» EXERCISE
Quote, word for word, the entries between the line holding "Click SKU jj1510" and the line holding "The width and height of the screenshot is (1280, 720).", inclusive.

(Dataset records)
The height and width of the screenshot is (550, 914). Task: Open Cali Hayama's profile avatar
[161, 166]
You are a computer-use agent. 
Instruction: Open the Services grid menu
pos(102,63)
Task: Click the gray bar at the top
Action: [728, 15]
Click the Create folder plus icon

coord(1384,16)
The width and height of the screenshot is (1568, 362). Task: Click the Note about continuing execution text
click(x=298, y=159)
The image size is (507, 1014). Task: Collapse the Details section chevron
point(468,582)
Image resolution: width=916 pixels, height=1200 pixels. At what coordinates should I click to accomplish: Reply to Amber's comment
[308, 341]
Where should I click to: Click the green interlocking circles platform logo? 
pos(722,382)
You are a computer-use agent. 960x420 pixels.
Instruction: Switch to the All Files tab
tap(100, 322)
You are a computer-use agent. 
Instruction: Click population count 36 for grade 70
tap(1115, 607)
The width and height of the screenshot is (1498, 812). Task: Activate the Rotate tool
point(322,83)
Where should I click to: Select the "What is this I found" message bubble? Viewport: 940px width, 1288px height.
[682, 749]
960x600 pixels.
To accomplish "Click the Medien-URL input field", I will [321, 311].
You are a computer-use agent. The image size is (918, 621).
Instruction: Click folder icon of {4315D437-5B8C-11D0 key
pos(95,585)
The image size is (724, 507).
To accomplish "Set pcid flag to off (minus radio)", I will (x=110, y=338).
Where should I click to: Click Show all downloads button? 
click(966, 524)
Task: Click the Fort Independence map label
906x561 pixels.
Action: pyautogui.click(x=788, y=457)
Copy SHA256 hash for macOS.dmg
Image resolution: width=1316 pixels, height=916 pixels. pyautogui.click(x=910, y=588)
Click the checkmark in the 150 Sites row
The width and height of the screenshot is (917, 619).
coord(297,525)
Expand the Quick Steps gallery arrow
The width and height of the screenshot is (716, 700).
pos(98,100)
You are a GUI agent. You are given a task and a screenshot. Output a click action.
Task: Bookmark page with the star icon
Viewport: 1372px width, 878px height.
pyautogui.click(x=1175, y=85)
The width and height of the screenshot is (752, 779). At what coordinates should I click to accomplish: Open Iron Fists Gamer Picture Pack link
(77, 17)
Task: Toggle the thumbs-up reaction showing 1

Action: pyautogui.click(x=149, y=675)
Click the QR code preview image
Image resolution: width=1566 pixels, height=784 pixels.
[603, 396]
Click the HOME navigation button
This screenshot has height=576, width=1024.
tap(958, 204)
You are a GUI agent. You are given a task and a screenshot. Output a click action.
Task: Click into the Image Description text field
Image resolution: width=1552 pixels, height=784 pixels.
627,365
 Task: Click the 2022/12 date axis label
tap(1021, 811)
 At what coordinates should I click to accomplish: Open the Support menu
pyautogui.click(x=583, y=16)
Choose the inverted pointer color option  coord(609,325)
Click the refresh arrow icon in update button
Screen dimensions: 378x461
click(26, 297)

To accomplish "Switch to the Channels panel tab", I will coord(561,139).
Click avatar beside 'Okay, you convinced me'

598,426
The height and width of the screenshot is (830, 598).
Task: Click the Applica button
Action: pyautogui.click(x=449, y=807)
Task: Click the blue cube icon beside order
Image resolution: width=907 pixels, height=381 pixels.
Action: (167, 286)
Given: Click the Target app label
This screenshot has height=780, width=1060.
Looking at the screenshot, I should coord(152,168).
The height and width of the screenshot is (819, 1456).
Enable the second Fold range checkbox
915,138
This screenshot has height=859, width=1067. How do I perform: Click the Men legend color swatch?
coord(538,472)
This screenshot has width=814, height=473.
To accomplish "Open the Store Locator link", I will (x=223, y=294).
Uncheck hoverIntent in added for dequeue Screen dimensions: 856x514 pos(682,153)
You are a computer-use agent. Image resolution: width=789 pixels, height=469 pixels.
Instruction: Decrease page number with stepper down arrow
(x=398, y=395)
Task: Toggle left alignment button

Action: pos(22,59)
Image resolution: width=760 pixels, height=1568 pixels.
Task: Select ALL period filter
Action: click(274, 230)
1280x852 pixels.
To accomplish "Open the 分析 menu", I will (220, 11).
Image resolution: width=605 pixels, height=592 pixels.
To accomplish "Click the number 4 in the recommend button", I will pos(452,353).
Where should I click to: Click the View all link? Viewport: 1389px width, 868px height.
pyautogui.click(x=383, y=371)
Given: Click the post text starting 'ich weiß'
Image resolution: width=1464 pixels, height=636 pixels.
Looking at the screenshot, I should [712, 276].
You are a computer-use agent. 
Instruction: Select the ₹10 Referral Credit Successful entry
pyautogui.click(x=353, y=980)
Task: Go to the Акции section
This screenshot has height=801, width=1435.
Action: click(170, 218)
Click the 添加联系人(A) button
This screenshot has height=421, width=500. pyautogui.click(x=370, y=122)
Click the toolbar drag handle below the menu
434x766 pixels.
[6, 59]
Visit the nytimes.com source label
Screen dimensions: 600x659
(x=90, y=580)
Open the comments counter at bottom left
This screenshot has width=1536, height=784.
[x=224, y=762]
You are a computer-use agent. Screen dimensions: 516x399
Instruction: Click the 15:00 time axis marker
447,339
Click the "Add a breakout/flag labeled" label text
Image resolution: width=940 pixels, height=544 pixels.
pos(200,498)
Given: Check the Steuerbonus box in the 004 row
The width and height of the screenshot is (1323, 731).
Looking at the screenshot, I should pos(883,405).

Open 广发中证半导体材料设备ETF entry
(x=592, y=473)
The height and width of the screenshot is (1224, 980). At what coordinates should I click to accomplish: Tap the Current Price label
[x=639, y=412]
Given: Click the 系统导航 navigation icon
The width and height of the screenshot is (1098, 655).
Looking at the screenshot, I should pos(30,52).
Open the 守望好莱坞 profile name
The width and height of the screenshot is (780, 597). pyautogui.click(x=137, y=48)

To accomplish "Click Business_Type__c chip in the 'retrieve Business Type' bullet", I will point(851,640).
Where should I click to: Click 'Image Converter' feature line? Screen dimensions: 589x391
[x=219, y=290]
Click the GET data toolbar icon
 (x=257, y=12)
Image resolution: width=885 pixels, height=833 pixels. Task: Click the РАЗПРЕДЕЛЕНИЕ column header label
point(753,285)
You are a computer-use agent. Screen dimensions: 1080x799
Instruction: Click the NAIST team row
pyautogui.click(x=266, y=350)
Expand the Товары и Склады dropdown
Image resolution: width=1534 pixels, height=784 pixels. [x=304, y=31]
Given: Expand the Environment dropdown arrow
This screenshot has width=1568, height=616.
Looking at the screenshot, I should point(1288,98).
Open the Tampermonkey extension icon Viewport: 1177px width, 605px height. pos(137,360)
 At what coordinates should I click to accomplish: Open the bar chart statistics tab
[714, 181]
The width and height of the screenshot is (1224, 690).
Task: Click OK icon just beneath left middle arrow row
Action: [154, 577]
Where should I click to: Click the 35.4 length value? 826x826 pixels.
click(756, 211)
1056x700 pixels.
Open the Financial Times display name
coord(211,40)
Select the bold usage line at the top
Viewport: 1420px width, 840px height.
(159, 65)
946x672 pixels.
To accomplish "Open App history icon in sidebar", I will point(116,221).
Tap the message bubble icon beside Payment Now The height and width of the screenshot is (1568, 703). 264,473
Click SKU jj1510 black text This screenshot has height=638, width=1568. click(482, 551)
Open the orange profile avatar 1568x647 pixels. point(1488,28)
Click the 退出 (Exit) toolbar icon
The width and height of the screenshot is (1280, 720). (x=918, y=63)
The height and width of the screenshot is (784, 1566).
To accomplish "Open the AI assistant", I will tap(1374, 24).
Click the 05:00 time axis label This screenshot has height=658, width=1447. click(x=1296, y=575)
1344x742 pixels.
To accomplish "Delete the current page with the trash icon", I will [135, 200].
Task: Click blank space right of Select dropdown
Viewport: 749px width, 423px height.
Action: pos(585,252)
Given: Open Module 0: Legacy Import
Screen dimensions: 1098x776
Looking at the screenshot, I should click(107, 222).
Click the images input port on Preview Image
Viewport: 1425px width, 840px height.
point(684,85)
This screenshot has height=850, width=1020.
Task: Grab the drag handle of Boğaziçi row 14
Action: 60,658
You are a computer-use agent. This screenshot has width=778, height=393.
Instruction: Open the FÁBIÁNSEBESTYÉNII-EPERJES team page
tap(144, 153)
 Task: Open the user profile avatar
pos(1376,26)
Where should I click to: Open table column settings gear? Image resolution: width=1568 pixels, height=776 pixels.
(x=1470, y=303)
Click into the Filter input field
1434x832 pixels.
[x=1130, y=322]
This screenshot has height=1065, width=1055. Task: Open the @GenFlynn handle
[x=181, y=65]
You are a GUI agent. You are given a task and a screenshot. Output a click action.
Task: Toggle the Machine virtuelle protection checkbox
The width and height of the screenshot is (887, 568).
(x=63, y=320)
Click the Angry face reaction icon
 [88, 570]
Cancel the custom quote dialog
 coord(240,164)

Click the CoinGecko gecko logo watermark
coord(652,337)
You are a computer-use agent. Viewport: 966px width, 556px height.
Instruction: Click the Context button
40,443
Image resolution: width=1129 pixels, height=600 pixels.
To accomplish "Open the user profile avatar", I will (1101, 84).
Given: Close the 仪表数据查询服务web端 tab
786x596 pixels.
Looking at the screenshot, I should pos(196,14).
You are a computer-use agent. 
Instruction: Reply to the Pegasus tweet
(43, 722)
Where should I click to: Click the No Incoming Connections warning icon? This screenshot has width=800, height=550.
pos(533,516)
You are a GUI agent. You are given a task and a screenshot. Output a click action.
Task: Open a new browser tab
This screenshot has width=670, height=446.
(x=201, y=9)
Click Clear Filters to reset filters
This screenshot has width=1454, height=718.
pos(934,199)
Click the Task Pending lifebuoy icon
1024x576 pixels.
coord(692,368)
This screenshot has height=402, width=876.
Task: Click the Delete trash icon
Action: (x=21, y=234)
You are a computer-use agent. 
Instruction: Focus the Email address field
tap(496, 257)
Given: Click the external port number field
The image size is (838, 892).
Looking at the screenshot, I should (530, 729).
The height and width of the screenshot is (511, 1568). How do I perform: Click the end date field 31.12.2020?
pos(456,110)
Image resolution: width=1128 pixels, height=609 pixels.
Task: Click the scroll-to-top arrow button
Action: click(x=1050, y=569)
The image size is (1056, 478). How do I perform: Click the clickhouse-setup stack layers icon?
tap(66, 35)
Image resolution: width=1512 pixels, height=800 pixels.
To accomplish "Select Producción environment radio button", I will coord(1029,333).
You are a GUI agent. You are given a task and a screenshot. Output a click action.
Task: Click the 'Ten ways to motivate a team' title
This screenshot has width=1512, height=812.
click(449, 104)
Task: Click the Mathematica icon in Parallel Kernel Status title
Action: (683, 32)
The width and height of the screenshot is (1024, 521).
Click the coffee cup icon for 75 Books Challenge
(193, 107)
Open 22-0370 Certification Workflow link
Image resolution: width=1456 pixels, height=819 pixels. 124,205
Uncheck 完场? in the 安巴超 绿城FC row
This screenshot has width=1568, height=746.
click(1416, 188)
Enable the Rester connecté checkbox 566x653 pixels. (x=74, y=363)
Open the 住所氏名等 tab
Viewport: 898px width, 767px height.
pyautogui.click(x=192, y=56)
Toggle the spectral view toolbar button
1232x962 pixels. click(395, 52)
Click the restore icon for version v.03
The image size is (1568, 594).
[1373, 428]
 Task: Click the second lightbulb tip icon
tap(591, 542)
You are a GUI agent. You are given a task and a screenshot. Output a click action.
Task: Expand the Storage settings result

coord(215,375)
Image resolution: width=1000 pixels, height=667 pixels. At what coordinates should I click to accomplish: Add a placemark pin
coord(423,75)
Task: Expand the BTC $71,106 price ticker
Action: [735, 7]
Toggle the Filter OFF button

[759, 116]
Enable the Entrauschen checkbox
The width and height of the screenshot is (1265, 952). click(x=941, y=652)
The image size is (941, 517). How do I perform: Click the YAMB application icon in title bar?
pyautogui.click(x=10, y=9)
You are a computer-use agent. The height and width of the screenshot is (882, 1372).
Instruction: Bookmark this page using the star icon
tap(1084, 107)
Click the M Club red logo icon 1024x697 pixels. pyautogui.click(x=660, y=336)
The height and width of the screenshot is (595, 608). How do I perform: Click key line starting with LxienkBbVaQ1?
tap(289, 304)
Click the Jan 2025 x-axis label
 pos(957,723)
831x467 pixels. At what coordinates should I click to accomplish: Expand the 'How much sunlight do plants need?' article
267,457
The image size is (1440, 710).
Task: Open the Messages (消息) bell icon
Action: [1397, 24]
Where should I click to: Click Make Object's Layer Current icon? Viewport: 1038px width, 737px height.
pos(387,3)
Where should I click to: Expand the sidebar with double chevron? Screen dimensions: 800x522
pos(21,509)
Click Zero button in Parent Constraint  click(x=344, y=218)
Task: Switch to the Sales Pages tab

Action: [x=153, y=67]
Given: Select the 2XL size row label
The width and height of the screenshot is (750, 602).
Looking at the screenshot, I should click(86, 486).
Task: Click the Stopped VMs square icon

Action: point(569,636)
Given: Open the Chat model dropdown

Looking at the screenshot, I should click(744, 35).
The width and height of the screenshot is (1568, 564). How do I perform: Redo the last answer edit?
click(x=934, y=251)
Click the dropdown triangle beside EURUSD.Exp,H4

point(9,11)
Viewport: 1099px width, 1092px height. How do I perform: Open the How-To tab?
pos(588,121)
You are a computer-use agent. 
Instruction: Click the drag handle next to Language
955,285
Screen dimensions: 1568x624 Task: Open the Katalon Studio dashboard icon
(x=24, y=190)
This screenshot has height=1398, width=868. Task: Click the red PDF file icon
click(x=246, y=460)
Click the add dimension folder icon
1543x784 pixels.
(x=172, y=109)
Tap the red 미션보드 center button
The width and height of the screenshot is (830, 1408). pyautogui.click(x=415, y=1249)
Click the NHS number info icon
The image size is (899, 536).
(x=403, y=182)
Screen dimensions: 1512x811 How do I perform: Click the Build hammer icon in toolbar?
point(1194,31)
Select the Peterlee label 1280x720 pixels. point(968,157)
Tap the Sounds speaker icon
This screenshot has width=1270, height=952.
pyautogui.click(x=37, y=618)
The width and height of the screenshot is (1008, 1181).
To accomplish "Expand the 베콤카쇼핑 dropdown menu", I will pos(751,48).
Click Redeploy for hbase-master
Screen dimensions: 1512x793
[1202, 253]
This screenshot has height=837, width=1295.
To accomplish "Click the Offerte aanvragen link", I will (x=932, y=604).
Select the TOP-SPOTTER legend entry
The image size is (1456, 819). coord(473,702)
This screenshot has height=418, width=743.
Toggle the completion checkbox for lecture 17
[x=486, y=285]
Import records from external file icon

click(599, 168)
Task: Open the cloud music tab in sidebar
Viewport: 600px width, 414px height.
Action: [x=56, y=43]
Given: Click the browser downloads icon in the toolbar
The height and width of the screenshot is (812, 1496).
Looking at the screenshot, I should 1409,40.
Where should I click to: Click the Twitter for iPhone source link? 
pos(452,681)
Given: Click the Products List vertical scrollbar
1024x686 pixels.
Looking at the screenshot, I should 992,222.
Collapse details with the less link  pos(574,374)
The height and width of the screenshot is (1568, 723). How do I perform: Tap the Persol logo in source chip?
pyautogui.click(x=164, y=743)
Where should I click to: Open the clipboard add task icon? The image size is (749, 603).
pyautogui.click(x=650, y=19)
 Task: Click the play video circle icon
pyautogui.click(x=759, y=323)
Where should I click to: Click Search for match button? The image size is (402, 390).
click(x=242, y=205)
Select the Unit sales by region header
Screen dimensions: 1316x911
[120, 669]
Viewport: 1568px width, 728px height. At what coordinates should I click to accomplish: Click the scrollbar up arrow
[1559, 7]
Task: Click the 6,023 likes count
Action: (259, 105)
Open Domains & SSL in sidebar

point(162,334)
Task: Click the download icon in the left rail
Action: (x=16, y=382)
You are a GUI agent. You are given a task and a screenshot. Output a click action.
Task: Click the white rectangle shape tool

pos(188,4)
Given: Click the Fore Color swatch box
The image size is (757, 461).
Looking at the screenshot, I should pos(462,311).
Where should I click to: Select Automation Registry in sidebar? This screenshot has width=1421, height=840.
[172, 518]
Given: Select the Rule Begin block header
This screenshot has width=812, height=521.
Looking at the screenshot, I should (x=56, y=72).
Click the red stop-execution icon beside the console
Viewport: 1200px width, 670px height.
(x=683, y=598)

» WRITTEN REPLY
Click SKU jj1510 black text This screenshot has height=638, width=1568. click(482, 551)
Open the orange profile avatar 1568x647 pixels. point(1488,28)
Click the 退出 (Exit) toolbar icon
The width and height of the screenshot is (1280, 720). (x=918, y=63)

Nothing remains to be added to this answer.